I continue to recommend Comodo for its excellent performance in testing and its generally good interface. And Comodo continues to reward me with safety, but also to punish me with some very irritating habits – particularly the way it lays its messages right on top of each other so you can’t read or click on them. And yesterday for unknown reasons, Comodo apparently forgot many of the programs I trained it to recognize and accept, resulting in a blizzard of new pop-up questions that really tried my patience. (Come on, Comodo, you don’t recognize Windows Media Player any more?) So watch this space in coming weeks for my assessments of other firewalls.

And now let’s see what insights Linux grandmaster Mark Lautman has for us today….

Did You Hear the One About.…

by Mark Lautman

A computer analyst said to a programmer, “You start coding. I'll go find out what the customer wants.”

“I haven't lost my mind; it's backed up on tape somewhere.”

This form of humor is called the “one-liner.” I got these examples from the fabulous collection at http://www.oneliners-and-proverbs.com/.

One-liners are great in Linux, too. For several posts I've been describing the “command line” and the “terminal window,” but I haven't exactly said what you can do with those things. For the next few weeks, I'll introduce some one-line commands that show what the terminal window can do for you.

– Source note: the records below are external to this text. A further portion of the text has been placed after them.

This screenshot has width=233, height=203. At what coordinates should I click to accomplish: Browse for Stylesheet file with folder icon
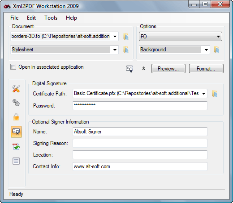point(126,50)
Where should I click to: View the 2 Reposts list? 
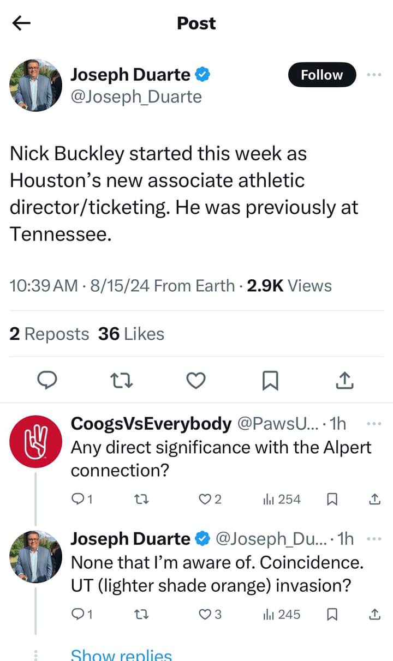point(49,334)
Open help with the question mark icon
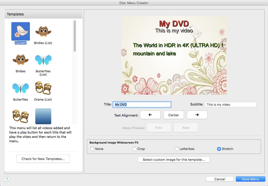Viewport: 268px width, 186px height. 6,179
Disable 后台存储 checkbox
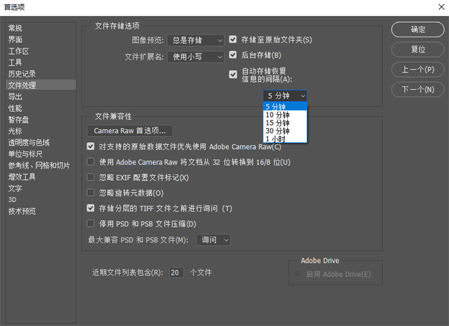The image size is (449, 326). (233, 55)
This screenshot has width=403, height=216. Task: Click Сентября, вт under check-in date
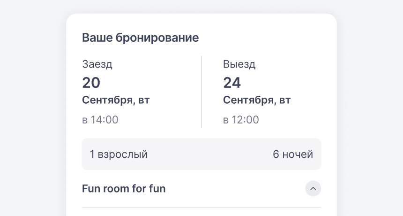tap(116, 100)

If you maintain a Web site, you've probably come across the situation where you need to change one little thing in 100 HTML files. I've done my share of changes to relative directories, or even just replacing one word with another. One way of doing this is to open each cute little HTML file in a text editor, and do a find and replace. This works fine for the first 10 cute little HTML files, but after that they don't look so cute or little any more. You could write a Word macro, which cuts down the time quite a bit, but you'll need at least two lines to open and close the files.

In Linux you can change all 100 files with a single command. For example, the following command replaces all instances of “Tool” to “Bar” in all HTML files in a directory:

perl -p -e 's/Tool/Bar/ig' *.html


I took the above example from Rice University’s Edit Your HTML Files with a One-Line Perl Program. You can find variations on this theme at that site. If there were a contest for the most valuable one-line command, this is a sure winner.

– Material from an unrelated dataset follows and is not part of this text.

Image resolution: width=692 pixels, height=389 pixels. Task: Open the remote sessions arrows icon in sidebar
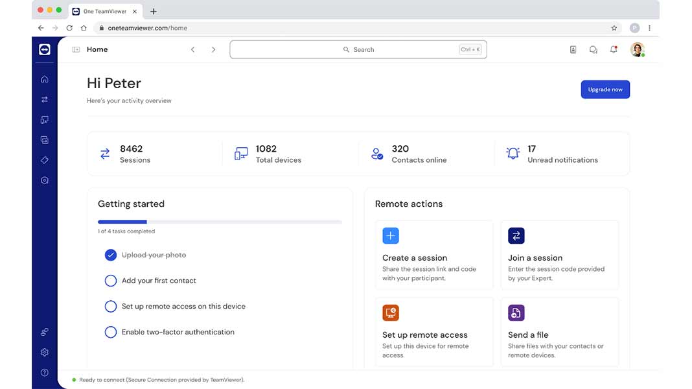click(45, 99)
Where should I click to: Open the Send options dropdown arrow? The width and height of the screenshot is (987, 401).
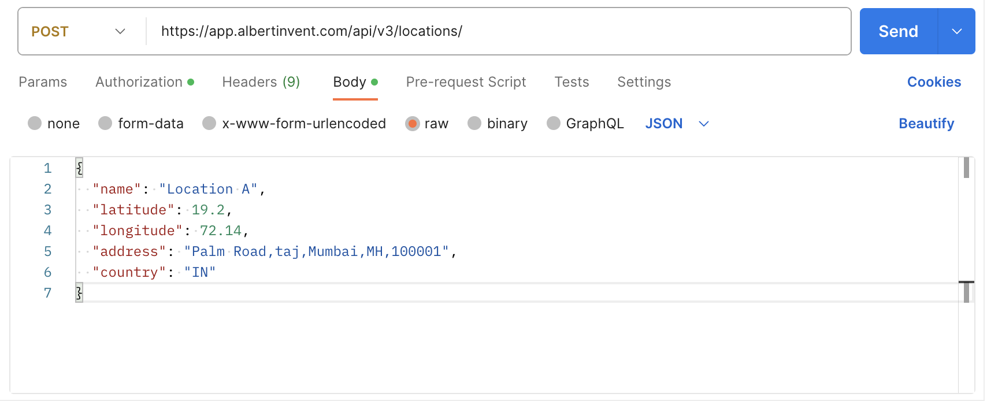click(x=956, y=31)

My son tells me that real mammalians have hair. I tell him that real HTML files start with some type of a document declaration. Nobody does this, certainly not the big retail sites, but it’s a good practice. Below is an example of adding a document type to the first line of all HTML files in a directory. (This example is based of a collection of one-liners at Perl One Liners.

perl -i -ple 'print q{} if $. == 1; close ARGV if eof' *.html

Can you find the error in in this sentence? A posting at UNIX for Dummies Questions & Answers has a few single-line commands to find lines containing duplicate words, for example:

perl -ne 'print "$.: doubled $_\n" if /\b(\w+)\b\s+\b\1\b/'

The previous examples used Perl commands. Perl is my favorite language for abusing text files. There are other Linux utilities as well. Linux’s sed (Stream EDitor) is very popular. For example, have you ever received a file with annoying empty lines between each paragraph? If you have sed, you can eliminate all those lines with an amazingly short command (suggested by Eric Pement):

sed 'n;d' filename.txt

If you haven't received annoying empty lines, you've probably received files with annoying leading spaces and tabs. The following sed command, offered by sed one-liners, has a solution just for you:

sed 's/^[ \t]*//' filename.txt

[You’ll find a good introductory sed reference guide here. —JP]

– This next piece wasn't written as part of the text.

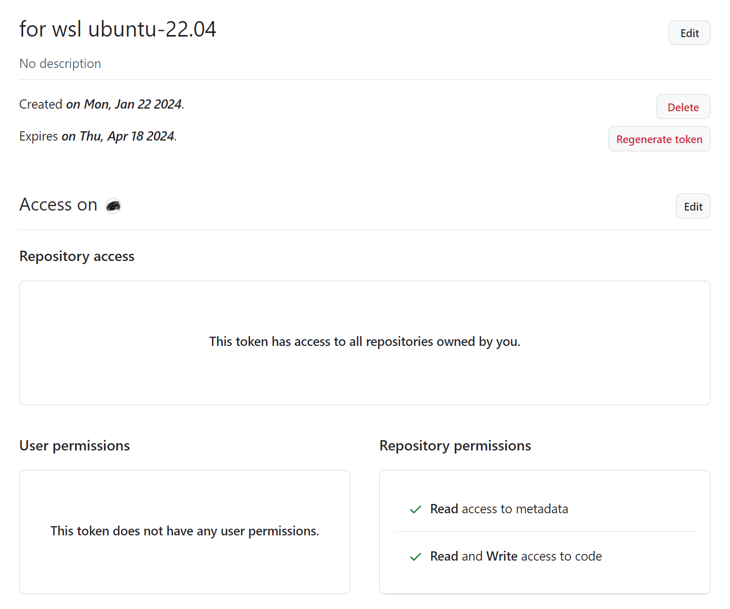Click the Access on heading
730x609 pixels.
click(x=58, y=204)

Consultants, as we all know, get paid by the amount of work they do, not the quality. If you want to compare the number of words your consultants are giving you in text files, use the wc (word count) command:

wc -w `find . -name "*.txt"`

Below is a list of word counts from the Tool Bar's recent posts.

Next week we'll look at some Perl modules that are available for special tasks.

TOOL BAR AND GRILL FREE OFFER (for one week only): If you find yourself doing a repetitive task on text files, send me a description and I'll try to automate it using Linux commands. Contact me through the Tool Bar at jonathanstoolbar@gmail.com. —Mark Lautman

That wraps up another great Tool Bar. Do come back next week and every week for more great tips and software recommendations, and don’t forget to bring all your friends. And please help keep this blog going by visiting our advertisers.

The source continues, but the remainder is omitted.